In their research published on October 9 in Science, the team employed a combination of chemical screening and biological tests to find compounds that interfere with the RAS-PI3K interaction, all while preserving normal cellular functions.
Vividion Therapeutics researchers identified a range of small molecules that bind to PI3K at the point where RAS usually attaches. Using an assay developed by the Crick team, they confirmed that these compounds effectively prevented RAS from binding to PI3K, yet allowed PI3K to maintain its other important roles, including those involved in insulin signaling.
The researchers then tested one of these compounds in mice with RAS-mutated lung tumors. The treatment inhibited tumor growth, and notably, there were no indications of heightened blood sugar levels.

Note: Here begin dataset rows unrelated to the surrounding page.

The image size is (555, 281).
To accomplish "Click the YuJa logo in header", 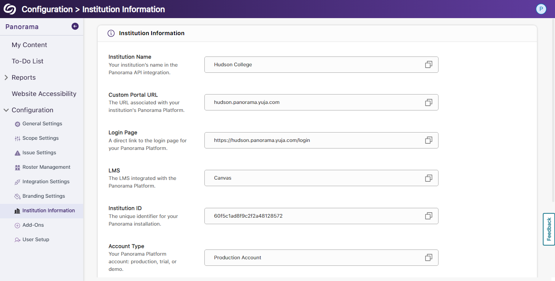I will coord(10,9).
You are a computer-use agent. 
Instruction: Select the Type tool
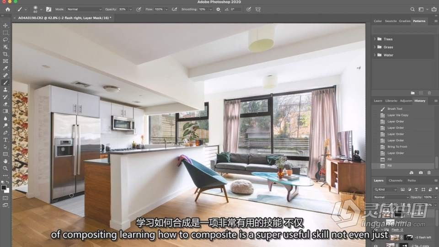coord(5,140)
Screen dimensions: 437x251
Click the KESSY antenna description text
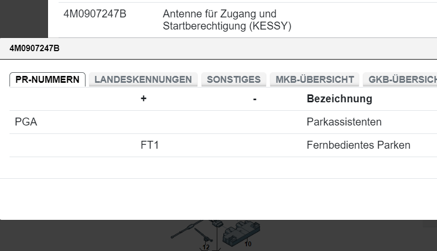point(227,20)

Following that, they experimented with combining this new compound with one or two other drugs targeting enzymes within the same pathway. This combination yielded stronger and longer-lasting tumor suppression compared to using any single drug alone.
The scientists also evaluated the compound in mice bearing tumors with mutations in another cancer-associated gene, HER2, frequently overactive in breast cancer and linked to PI3K. The tumor growth was again curtailed, even though this response did not depend on RAS, hinting that the new compound might aid in combating a wider array of cancers.
Now, the drug has entered its initial clinical trial in humans to evaluate safety and potential side effects in individuals with RAS and HER2 mutations. The trial will also investigate whether the treatment is more effective when paired with other drugs targeting RAS.
Julian Downward, Principal Group Leader of the Oncogene Biology Laboratory at the Crick, noted: “The RAS gene is mutated across many cancers, and we’ve been focused on ways to prevent its interaction with cell growth pathways for years. However, side effects have been a significant barrier to treatment development.
“Our collaborative work has tackled this challenge by specifically targeting the interaction between PI3K and RAS, allowing PI3K to interact with its other targets. It’s exciting to see clinical trials get underway, demonstrating how a solid grasp of chemistry and basic biology can lead to potential solutions for cancer patients.”
“This discovery highlights how fresh approaches can pave the way for innovative cancer treatments,” stated Matt Patricelli, Ph.D., Chief Scientific Officer of Vividion. “By creating molecules that block the RAS-PI3K connection while preserving healthy cellular processes, we’ve found a way to selectively inhibit a key cancer growth signal. It’s incredibly fulfilling to witness this science advancing in a clinical setting, where it may truly impact patients’ lives.”